Convaincre les élus des bienfaits de la fin d’un service public

Comment fermer un bureau de poste sans faire (trop) de bruit ? La recette est simple.

Première phase : Simuler la concertation. Pas avec les citoyens habitants le quartier et le village, non, ce serait trop risqué ! En effet, concernant un service public incarné dans un bâtiment appartenant au patrimoine matériel collectif, l’attachement est évident, surtout pour les personnes âgées. L’objectif est d’abord de recevoir l’assentiment de la Commission départementale de présence postale territoriale. Prévue par la loi du 2 juillet 1990 (article 38), elle ne comprend ni usagers ni représentants du personnel. Véritable loi de contournement des obligations de service public de la Poste par la substitution de « points de contact » au réseau de bureaux existants, elle permet d’associer les élus en les compromettant via l’association des maires de France.

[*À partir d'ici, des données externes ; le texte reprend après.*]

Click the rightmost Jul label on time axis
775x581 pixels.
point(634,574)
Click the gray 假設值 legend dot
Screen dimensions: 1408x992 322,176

Deuxième phase : Persuader des élus de terrain, ceux dont la Poste fermera le bureau. La stratégie est toujours la même. La prudence : ne jamais fermer trop de bureaux en même temps dans une même zone. Le sabotage : baisser chaque année le nombre d’heures d’ouverture, les restreindre aux heures où les travailleurs sont « au taf », diminuer les personnels… Un signe : si votre bureau n’a plus qu’un facteur-guichetier et 15 heures et demie d’ouverture, c’est que son tour est venu ! L’argumentaire : la baisse de la fréquentation (que la Poste a elle-même organisée) et celle du courrier (bien que son volume soit encore de 20 % supérieur à celui qu’il était au moment de la Libération.) Une anecdote : un maire me fit remarquer que la baisse en pourcentage annoncée de la fréquentation est la même, quel que soit le bureau !

Il est des élus de terrain qui résistent : ce sont ceux dont le parcours militant est jalonné de luttes, anciens syndicalistes et militants associatifs. Ceux qui cèdent : ceux dont toute la vie politique ne fut composée que d’accommodements avec « ceux d’en haut ».

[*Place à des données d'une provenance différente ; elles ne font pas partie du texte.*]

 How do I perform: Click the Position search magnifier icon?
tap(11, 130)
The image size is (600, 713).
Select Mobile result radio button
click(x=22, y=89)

L’abandon des zones rurales déshéritées

Au Bény-Bocage, ancien chef-lieu de canton (980 habitants à ce jour), nous avons déjà perdu la gare aux voyageurs (1938), la ligne de fret (1952), la maternité (celle de Vire à 12 km, en 2013), le centre des impôts (2017), l’équipement (2023), et il a fallu se battre durant plus d’une année pour conserver la collecte des ordures ménagères. C’est désormais la mairie d’une « ville » nouvelle regroupant 20 anciennes communes (la plus grande de Normandie, 8 600 habitants pour 180 km2, mais ce sont surtout des forêts et des champs). Résultat du regroupement incité par la loi NOTRe du 7 août 2015, cela implique une conséquence politique : les « maires délégués » n’osent jamais voter contre une décision du maire, de peur de perdre leur subvention.

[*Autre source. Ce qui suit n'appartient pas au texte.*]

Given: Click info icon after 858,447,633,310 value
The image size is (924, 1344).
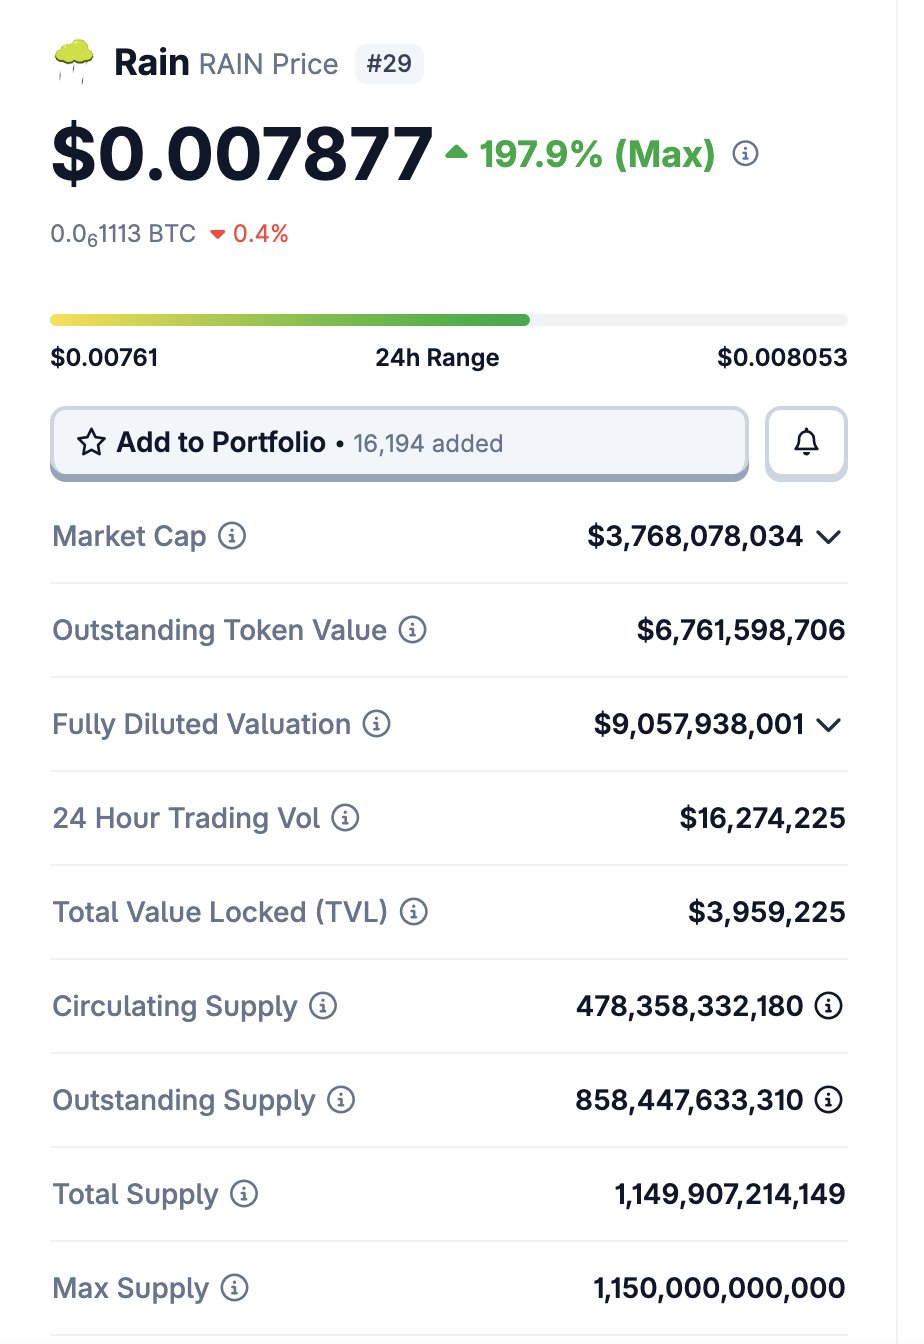Looking at the screenshot, I should 829,1100.
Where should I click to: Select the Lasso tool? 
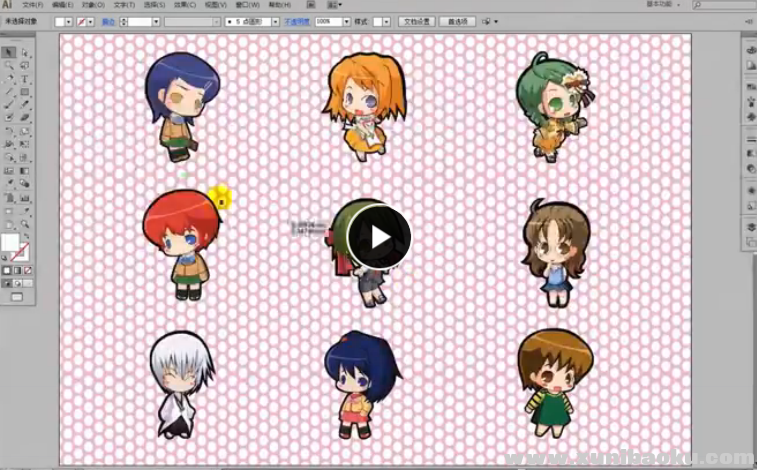pyautogui.click(x=24, y=65)
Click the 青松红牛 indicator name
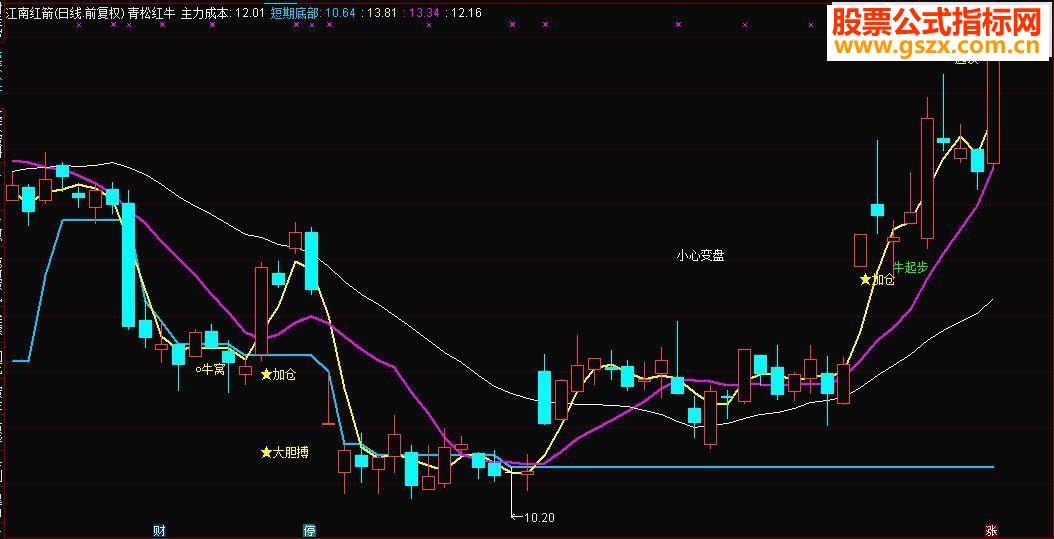This screenshot has height=539, width=1054. tap(152, 13)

Inquiet de l’avenir de la poste, je questionne le maire délégué depuis trois ans. En octobre 2024, j’interroge à nouveau la maire déléguée, qui me déclare « ne rien savoir ». Le 4 novembre, un SMS arrive sur les portables : « création d’une agence postale communale » au Conseil municipal du 7 novembre. En quatre jours, j’adhère à deux associations : « Nos services publics » et « Convergence des services publics » et compose un tract appelant au « soutien à nos élus » pour qu’ils ne ferment pas la poste. Avant qu’ils aient franchi le seuil de la mairie, plusieurs approuvent notre attachement au bureau. La maire déléguée est la rapporteuse : elle dit travailler « depuis un an » sur ce dossier. Je réalise que cette femme, qui se présentait de manière souriante et conviviale, comme une amie, m’a menti. La présentation n’est pas malhabile : elle déplore la réduction des horaires et le départ des facteurs qui effectuaient le tri, ce qui a eu un impact sur le chiffre d’affaires des commerçants. Puis elle adopte un ton martial de circonstance : attention, elle a « exigé » en contrepartie de conserver le DAB (distributeur automatique de billets) « neuf ans », qualifiant cette exigence de « non négociable ».
Tartufferie.

Une fois le Conseil commencé, ils ne seront plus que deux à voter contre. Une élue semble s’excuser de le faire, elle dit voter « pour représenter ceux qui ne sont pas d’accord ». Le maire, visiblement, lui pardonne.

L’organisation

Dans le mois qui suit, je parviens à créer un petit collectif d’une douzaine de personnes. Je leur donne rendez-vous par voie de presse au bien nommé « bar de la Poste ». Une pétition est déposée chez tous les commerçants, non seulement du bourg, mais ceux des trois autres bourgs constituant la ville nouvelle. Elle recueillera 940 signatures. Un record, qui témoigne sans ambiguïté d’un attachement massif à l’existence d’un bureau de poste.
La maire réagit par l’impression d’un petit 4-pages déposé chez tous les commerçants. Je réponds immédiatement par l’impression d’un autre 4-pages, également remis aux commerçants. Mais le mal gangrène déjà l’opinion : peu habitués à ces joutes, spontanément respectueux des notables (bien que les critiques aux élus ne manquent pas), le doute s’instille, certains disent regretter d’avoir signé, d’autres reprennent l’antienne officielle pour affirmer avec certitude que « ce sera pareil ». C’est également ce que m’affirmera au téléphone l’attaché parlementaire de la députée locale, Elisabeth Borne, qui ajoute : « vous n’aurez qu’à traverser la rue ». Dialogue de sourds, il ne m’écoute pas, je lui dis que je lui enverrai un argumentaire. Celui-ci restera sans réponse.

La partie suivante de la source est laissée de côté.